- Screenshot grounding data -
******************************
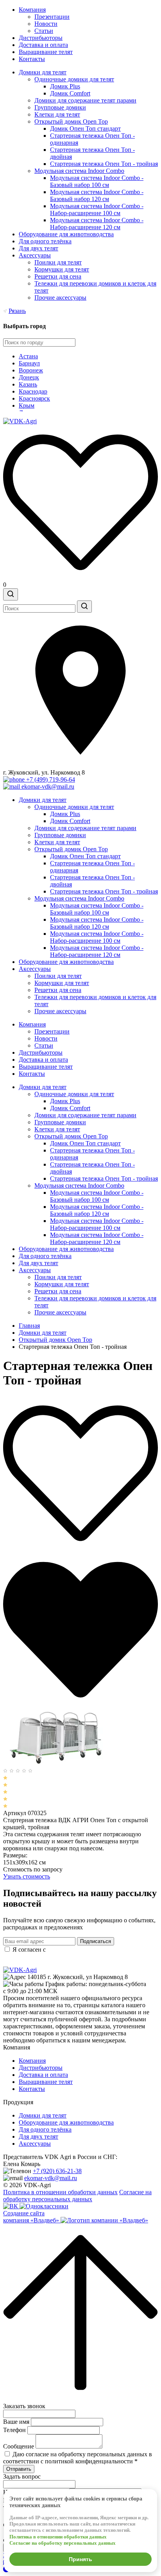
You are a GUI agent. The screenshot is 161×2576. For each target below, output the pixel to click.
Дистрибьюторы (41, 37)
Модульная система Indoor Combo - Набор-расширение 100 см (96, 209)
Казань (28, 384)
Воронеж (31, 370)
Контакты (32, 59)
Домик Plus (65, 86)
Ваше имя (16, 2421)
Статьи (43, 30)
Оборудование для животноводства (66, 234)
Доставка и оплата (43, 44)
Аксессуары (35, 255)
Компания (32, 9)
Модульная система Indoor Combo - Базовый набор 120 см (96, 195)
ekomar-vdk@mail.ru (50, 2178)
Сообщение (18, 2446)
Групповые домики (60, 107)
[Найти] (84, 606)
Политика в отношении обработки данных (60, 2192)
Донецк (29, 377)
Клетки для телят (57, 114)
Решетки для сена (57, 276)
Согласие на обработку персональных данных (77, 2195)
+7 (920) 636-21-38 (57, 2171)
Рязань (17, 310)
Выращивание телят (46, 52)
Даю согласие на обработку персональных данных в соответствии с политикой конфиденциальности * (77, 2458)
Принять (80, 2559)
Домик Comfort (70, 93)
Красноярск (34, 398)
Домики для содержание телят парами (85, 100)
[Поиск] (10, 594)
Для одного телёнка (45, 241)
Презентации (52, 16)
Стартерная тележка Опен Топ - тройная (104, 163)
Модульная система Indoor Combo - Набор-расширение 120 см (96, 223)
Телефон (14, 2430)
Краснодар (33, 391)
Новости (45, 23)
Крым (26, 405)
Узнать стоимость (26, 1876)
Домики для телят (42, 72)
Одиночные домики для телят (74, 79)
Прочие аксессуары (60, 297)
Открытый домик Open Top (71, 121)
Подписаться (95, 1941)
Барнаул (29, 363)
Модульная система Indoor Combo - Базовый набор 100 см (96, 181)
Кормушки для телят (61, 269)
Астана (28, 356)
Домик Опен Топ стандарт (85, 128)
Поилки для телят (58, 262)
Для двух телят (38, 248)
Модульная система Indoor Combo (79, 170)
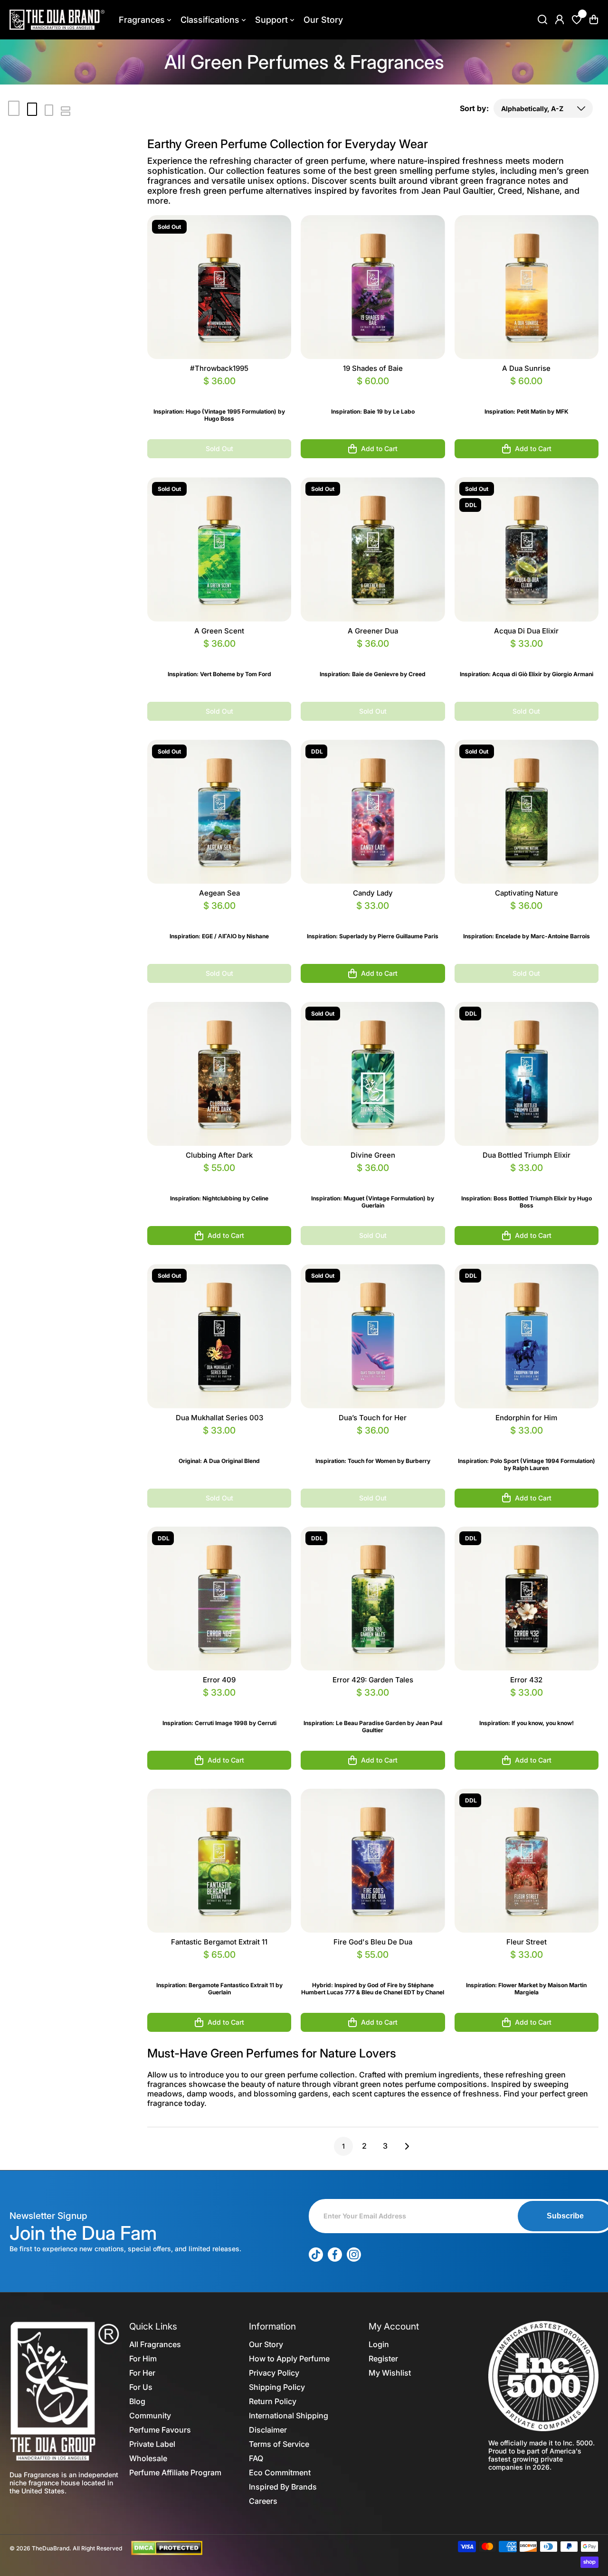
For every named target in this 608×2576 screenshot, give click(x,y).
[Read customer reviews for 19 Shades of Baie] (373, 392)
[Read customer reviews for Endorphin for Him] (526, 1442)
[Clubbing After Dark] (219, 1074)
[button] (593, 19)
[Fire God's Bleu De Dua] (373, 1861)
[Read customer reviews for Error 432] (526, 1704)
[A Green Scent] (219, 549)
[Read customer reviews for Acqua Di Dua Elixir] (526, 655)
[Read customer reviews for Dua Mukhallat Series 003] (219, 1442)
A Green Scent (219, 630)
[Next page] (404, 2146)
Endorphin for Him (526, 1417)
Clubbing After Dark (219, 1155)
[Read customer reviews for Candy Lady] (373, 917)
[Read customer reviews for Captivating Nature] (526, 917)
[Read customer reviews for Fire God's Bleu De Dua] (373, 1966)
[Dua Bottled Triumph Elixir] (526, 1074)
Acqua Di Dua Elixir (526, 630)
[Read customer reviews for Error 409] (219, 1704)
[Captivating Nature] (526, 812)
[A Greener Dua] (373, 549)
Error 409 (219, 1679)
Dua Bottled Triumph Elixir (526, 1155)
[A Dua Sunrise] (526, 287)
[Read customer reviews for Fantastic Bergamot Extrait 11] (219, 1966)
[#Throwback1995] (219, 287)
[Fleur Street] (526, 1861)
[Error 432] (526, 1598)
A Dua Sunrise (526, 368)
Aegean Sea (219, 892)
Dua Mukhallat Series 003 (219, 1417)
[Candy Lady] (373, 812)
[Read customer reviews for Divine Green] (373, 1179)
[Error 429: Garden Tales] (373, 1598)
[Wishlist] (576, 19)
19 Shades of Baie (373, 368)
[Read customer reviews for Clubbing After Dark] (219, 1179)
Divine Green (373, 1155)
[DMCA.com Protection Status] (166, 2547)
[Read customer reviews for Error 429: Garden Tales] (373, 1704)
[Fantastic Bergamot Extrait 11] (219, 1861)
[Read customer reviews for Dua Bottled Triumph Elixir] (526, 1179)
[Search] (542, 19)
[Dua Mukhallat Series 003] (219, 1336)
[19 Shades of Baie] (373, 287)
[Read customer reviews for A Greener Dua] (373, 655)
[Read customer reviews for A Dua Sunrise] (526, 392)
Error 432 (526, 1679)
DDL (471, 505)
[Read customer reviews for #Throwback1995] (219, 392)
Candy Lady (373, 892)
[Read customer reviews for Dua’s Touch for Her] (373, 1442)
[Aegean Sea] (219, 812)
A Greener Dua (373, 630)
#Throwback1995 (219, 368)
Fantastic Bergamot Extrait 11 (219, 1941)
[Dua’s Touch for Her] (373, 1336)
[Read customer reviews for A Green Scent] (219, 655)
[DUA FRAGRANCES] (57, 19)
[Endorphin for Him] (526, 1336)
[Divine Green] (373, 1074)
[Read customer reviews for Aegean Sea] (219, 917)
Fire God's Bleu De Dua (372, 1941)
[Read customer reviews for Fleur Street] (526, 1966)
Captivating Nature (526, 892)
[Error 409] (219, 1598)
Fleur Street (526, 1941)
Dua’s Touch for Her (373, 1417)
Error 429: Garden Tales (372, 1679)
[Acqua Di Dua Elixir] (526, 549)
******************************
All that is wanted is the stretch of lines above from the one containing "[Read customer reviews for Captivating" through the one containing "[Read customer reviews for #Throwback1995]", duplicated exactly.

- Problem solution -
[Read customer reviews for Captivating Nature] (526, 917)
[Read customer reviews for Fire God's Bleu De Dua] (373, 1966)
[Dua Bottled Triumph Elixir] (526, 1074)
Acqua Di Dua Elixir (526, 630)
[Read customer reviews for Error 409] (219, 1704)
[Captivating Nature] (526, 812)
[A Greener Dua] (373, 549)
Error 409 (219, 1679)
Dua Bottled Triumph Elixir (526, 1155)
[A Dua Sunrise] (526, 287)
[Read customer reviews for Fantastic Bergamot Extrait 11] (219, 1966)
[#Throwback1995] (219, 287)
[Fleur Street] (526, 1861)
[Error 432] (526, 1598)
A Dua Sunrise (526, 368)
Aegean Sea (219, 892)
Dua Mukhallat Series 003 (219, 1417)
[Candy Lady] (373, 812)
[Read customer reviews for Divine Green] (373, 1179)
[Error 429: Garden Tales] (373, 1598)
[Wishlist] (576, 19)
19 Shades of Baie (373, 368)
[Read customer reviews for Clubbing After Dark] (219, 1179)
Divine Green (373, 1155)
[DMCA.com Protection Status] (166, 2547)
[Read customer reviews for Error 429: Garden Tales] (373, 1704)
[Fantastic Bergamot Extrait 11] (219, 1861)
[Read customer reviews for Dua Bottled Triumph Elixir] (526, 1179)
[Search] (542, 19)
[Dua Mukhallat Series 003] (219, 1336)
[19 Shades of Baie] (373, 287)
[Read customer reviews for A Greener Dua] (373, 655)
[Read customer reviews for A Dua Sunrise] (526, 392)
Error 432 (526, 1679)
DDL (471, 505)
[Read customer reviews for #Throwback1995] (219, 392)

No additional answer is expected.